*** Begin section ***

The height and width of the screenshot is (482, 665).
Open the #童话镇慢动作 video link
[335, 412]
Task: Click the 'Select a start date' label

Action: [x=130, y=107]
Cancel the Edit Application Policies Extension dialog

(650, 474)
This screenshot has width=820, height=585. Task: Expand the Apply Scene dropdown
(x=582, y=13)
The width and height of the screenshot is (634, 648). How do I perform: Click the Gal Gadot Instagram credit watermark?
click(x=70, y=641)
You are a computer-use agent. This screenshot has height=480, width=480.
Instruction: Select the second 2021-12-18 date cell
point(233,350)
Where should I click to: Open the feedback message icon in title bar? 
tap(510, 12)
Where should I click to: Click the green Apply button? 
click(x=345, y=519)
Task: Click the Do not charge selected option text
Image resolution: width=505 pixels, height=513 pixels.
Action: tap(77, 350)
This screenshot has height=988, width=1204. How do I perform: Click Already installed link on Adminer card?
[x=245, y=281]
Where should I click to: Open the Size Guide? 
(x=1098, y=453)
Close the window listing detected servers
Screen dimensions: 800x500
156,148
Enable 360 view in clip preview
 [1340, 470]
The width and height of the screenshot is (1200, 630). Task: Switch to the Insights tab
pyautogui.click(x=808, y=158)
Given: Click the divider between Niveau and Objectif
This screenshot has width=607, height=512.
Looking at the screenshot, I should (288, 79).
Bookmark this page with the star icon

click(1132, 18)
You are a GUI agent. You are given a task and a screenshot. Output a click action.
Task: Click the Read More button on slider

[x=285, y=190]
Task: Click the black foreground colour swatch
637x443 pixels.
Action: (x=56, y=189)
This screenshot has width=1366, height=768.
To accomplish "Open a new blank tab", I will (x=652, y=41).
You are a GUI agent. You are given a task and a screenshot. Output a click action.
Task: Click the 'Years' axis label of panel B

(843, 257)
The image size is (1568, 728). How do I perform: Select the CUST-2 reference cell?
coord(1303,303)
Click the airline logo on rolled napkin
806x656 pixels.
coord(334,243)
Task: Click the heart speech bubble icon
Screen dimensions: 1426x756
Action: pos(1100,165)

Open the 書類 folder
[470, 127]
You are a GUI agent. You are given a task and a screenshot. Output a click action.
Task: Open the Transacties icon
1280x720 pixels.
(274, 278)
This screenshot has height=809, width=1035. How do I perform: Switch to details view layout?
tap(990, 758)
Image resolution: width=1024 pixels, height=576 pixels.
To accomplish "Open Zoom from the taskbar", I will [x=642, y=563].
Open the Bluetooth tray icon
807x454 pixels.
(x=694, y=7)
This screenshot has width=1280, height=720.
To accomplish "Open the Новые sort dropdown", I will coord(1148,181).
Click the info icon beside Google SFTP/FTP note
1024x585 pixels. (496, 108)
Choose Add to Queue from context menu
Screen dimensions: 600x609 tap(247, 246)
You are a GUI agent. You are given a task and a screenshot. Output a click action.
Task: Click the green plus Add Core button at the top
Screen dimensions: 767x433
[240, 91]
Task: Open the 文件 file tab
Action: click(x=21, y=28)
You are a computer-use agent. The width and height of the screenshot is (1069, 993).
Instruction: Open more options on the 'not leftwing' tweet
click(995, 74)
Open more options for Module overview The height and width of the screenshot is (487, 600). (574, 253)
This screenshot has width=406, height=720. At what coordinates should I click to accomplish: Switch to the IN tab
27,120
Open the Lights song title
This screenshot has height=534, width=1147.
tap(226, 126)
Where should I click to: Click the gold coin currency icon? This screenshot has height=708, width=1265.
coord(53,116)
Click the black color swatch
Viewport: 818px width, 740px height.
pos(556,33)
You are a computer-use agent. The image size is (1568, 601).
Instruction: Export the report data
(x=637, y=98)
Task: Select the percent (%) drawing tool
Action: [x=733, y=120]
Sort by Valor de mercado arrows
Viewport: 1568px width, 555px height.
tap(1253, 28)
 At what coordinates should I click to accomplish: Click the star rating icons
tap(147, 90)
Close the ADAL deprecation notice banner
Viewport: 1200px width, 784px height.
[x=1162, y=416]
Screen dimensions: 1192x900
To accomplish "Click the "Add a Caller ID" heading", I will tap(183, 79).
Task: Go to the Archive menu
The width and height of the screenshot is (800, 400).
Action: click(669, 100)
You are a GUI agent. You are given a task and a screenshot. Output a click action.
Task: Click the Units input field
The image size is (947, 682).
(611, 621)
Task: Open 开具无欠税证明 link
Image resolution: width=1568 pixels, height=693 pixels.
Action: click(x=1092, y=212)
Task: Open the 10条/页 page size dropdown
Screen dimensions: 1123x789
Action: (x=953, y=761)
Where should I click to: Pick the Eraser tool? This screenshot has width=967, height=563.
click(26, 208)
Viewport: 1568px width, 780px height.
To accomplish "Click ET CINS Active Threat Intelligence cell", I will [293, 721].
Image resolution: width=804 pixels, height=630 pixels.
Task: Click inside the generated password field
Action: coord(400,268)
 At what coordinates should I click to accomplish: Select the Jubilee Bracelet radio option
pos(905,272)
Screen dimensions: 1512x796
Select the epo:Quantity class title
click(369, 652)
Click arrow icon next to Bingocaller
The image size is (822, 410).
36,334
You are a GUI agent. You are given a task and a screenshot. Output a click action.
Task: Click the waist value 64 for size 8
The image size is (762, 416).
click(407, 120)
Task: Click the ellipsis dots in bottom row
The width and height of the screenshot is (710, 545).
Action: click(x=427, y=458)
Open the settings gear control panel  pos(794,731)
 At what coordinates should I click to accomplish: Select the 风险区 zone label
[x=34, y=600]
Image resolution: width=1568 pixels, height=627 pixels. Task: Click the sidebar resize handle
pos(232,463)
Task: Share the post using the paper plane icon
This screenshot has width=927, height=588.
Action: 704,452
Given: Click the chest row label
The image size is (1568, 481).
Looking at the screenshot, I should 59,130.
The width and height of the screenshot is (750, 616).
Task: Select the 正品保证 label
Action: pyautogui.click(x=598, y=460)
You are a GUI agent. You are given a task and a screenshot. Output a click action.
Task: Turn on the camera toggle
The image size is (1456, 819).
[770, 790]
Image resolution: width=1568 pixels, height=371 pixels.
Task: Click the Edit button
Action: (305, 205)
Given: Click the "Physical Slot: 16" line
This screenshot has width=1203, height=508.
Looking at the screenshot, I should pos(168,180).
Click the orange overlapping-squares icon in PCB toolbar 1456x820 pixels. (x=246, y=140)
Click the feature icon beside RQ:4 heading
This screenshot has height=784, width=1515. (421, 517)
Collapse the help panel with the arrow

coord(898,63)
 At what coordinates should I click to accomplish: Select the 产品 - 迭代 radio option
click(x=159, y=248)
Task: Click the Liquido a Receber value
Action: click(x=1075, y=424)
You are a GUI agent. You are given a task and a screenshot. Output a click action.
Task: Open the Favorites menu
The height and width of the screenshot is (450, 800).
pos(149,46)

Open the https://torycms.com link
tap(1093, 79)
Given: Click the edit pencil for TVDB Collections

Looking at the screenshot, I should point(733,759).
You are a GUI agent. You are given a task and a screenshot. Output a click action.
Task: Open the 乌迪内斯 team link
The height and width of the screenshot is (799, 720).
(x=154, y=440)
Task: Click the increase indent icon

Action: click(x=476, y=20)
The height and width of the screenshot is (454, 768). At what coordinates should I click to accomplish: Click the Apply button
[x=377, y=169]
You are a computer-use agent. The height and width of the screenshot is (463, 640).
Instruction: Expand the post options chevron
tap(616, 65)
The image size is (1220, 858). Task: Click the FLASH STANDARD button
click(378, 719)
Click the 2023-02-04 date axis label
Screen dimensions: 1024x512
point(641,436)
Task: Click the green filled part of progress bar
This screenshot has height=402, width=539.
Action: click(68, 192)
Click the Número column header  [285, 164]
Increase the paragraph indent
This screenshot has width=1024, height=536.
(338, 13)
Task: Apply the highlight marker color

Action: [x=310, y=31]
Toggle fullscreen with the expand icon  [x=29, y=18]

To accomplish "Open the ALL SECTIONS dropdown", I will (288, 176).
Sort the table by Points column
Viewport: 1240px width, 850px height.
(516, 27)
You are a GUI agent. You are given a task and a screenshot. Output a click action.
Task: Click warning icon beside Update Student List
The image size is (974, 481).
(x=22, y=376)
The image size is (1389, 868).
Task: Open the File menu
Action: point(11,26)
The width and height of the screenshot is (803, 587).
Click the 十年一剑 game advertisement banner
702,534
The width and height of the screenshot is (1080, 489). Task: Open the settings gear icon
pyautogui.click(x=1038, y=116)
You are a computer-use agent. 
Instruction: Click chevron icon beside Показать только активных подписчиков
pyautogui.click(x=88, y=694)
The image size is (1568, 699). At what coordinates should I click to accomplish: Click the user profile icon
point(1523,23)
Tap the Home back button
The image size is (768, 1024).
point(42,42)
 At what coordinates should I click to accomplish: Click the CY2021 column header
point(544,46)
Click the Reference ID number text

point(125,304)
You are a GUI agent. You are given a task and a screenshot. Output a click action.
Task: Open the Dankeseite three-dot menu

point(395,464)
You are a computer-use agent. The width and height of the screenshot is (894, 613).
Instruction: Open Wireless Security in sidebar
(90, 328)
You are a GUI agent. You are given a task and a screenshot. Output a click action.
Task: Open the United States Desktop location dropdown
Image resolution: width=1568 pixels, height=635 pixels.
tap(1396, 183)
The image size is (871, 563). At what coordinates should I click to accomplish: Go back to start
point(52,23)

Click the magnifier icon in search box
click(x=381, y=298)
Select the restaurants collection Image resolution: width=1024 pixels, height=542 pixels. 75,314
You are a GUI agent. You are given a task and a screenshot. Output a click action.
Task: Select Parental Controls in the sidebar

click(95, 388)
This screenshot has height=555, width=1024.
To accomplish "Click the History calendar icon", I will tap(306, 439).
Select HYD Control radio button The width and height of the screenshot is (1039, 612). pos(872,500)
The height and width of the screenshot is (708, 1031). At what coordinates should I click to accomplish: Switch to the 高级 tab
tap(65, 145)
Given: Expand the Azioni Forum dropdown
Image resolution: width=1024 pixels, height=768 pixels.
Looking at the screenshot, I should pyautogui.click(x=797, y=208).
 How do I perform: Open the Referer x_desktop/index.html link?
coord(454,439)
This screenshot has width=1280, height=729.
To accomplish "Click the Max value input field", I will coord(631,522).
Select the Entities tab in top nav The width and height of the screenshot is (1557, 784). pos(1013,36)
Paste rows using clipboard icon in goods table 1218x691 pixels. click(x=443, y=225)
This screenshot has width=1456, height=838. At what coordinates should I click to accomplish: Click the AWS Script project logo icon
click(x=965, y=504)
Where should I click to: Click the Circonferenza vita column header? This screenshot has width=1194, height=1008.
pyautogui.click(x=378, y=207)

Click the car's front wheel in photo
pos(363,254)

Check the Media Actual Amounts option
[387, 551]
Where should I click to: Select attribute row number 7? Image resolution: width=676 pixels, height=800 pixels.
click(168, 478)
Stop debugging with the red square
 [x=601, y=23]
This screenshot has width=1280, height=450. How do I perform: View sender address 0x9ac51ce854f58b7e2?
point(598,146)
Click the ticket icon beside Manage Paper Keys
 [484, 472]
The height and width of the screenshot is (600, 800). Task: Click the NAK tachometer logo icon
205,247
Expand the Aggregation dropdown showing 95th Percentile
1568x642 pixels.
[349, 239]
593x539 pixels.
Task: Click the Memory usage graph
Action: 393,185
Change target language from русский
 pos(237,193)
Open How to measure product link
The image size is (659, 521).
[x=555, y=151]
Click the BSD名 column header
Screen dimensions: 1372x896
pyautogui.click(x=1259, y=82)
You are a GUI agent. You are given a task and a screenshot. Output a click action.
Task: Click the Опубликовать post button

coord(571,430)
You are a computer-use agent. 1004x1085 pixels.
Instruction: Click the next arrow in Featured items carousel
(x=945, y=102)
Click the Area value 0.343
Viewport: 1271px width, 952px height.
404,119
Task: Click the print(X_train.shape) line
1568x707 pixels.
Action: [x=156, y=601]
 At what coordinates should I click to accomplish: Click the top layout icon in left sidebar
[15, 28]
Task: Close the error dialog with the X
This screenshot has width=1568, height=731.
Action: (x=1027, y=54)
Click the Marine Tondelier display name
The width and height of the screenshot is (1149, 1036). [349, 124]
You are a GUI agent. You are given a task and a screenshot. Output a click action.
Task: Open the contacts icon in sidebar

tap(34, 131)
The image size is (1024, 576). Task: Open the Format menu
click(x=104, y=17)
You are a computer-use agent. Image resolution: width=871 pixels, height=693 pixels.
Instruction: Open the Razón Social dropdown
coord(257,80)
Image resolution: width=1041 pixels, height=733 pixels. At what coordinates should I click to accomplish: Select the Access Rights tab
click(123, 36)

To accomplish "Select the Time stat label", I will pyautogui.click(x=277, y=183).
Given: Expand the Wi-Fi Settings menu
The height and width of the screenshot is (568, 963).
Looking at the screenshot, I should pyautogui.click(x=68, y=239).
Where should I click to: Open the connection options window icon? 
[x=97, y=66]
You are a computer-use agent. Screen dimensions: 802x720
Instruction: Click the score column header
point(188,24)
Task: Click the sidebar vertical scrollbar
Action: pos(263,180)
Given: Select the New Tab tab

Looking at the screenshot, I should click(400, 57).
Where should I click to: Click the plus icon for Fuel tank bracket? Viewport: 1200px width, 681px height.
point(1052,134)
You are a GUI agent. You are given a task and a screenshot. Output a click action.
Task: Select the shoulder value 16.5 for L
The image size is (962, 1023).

*** End section ***

__WORK INSTRUCTION__:
Find and show each line of the listing with the word "table".

__WRITTEN SOLUTION__:
Sort the table by Points column
Paste rows using clipboard icon in goods table 1218x691 pixels. click(x=443, y=225)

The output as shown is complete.